→ What you have to do: Print exactly the lines from the one containing "Task: Click the" through the last line of the entries below; the pictures stay out of the copy.

Records drawn from a dataset
________________________________________
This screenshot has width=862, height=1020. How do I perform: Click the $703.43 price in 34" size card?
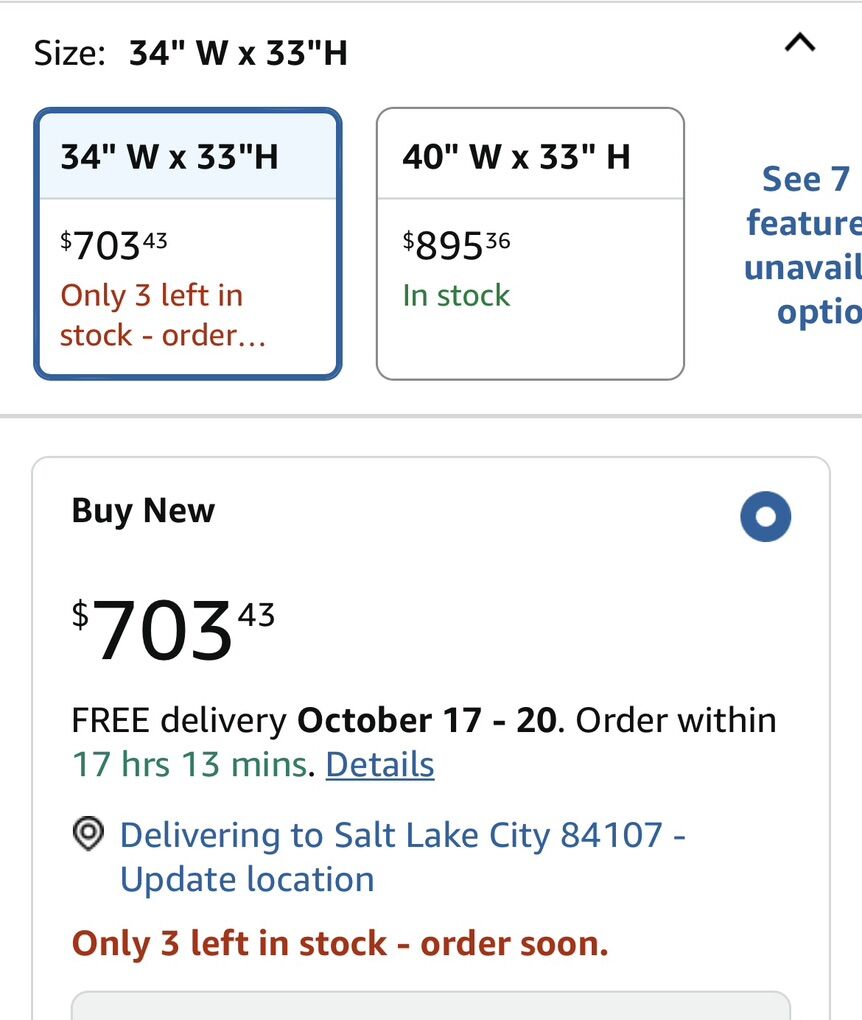coord(114,245)
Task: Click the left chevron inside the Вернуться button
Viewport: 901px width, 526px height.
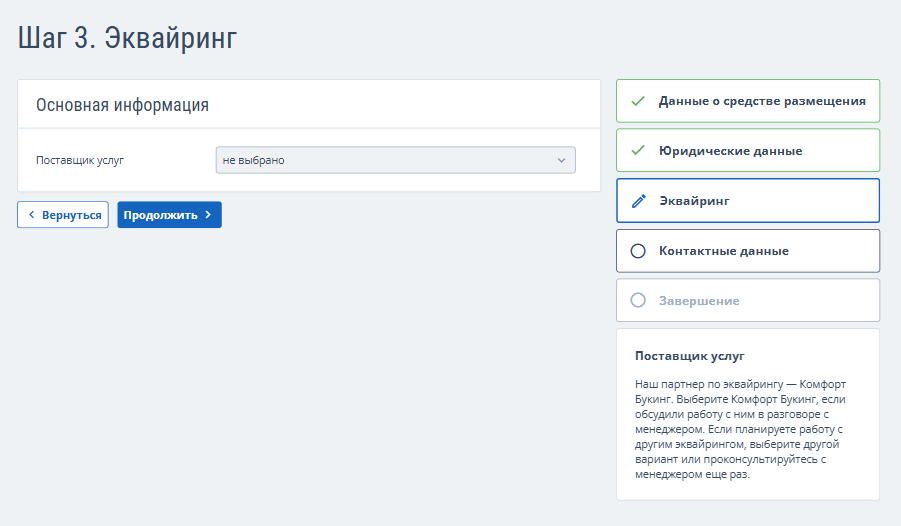Action: click(31, 215)
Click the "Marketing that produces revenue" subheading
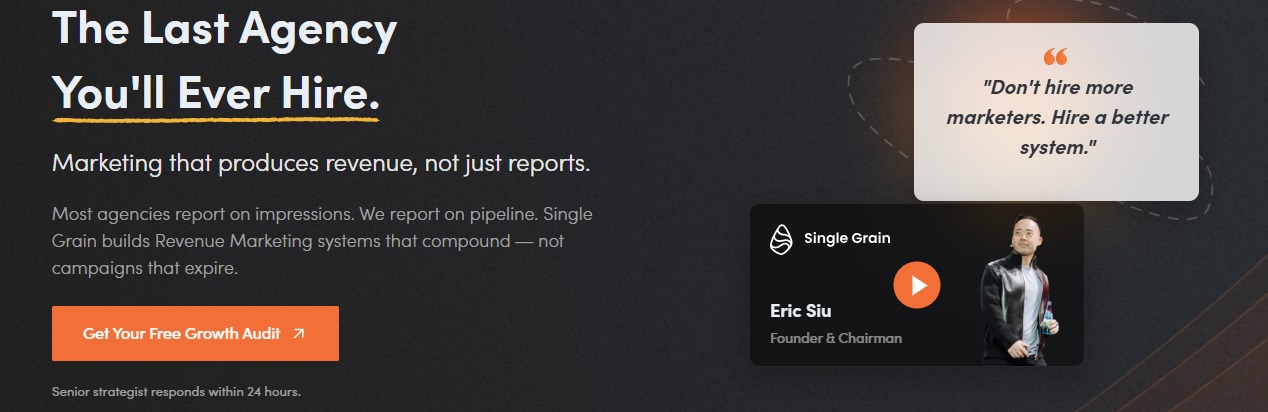This screenshot has height=412, width=1268. (x=321, y=163)
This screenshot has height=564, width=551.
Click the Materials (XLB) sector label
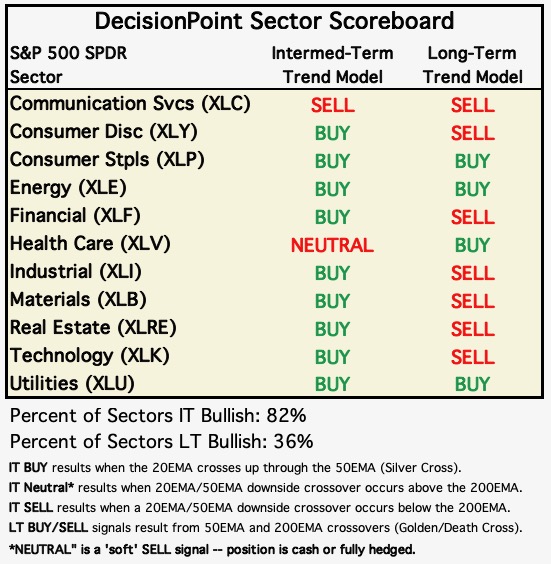[78, 300]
________________________________________
→ Task result:
Task: Click the left chevron inside the Вернуться button
Viewport: 901px width, 526px height.
Action: click(31, 215)
Click the "Marketing that produces revenue" subheading
This screenshot has height=412, width=1268. (x=321, y=163)
This screenshot has height=564, width=551.
Click the Materials (XLB) sector label
[78, 300]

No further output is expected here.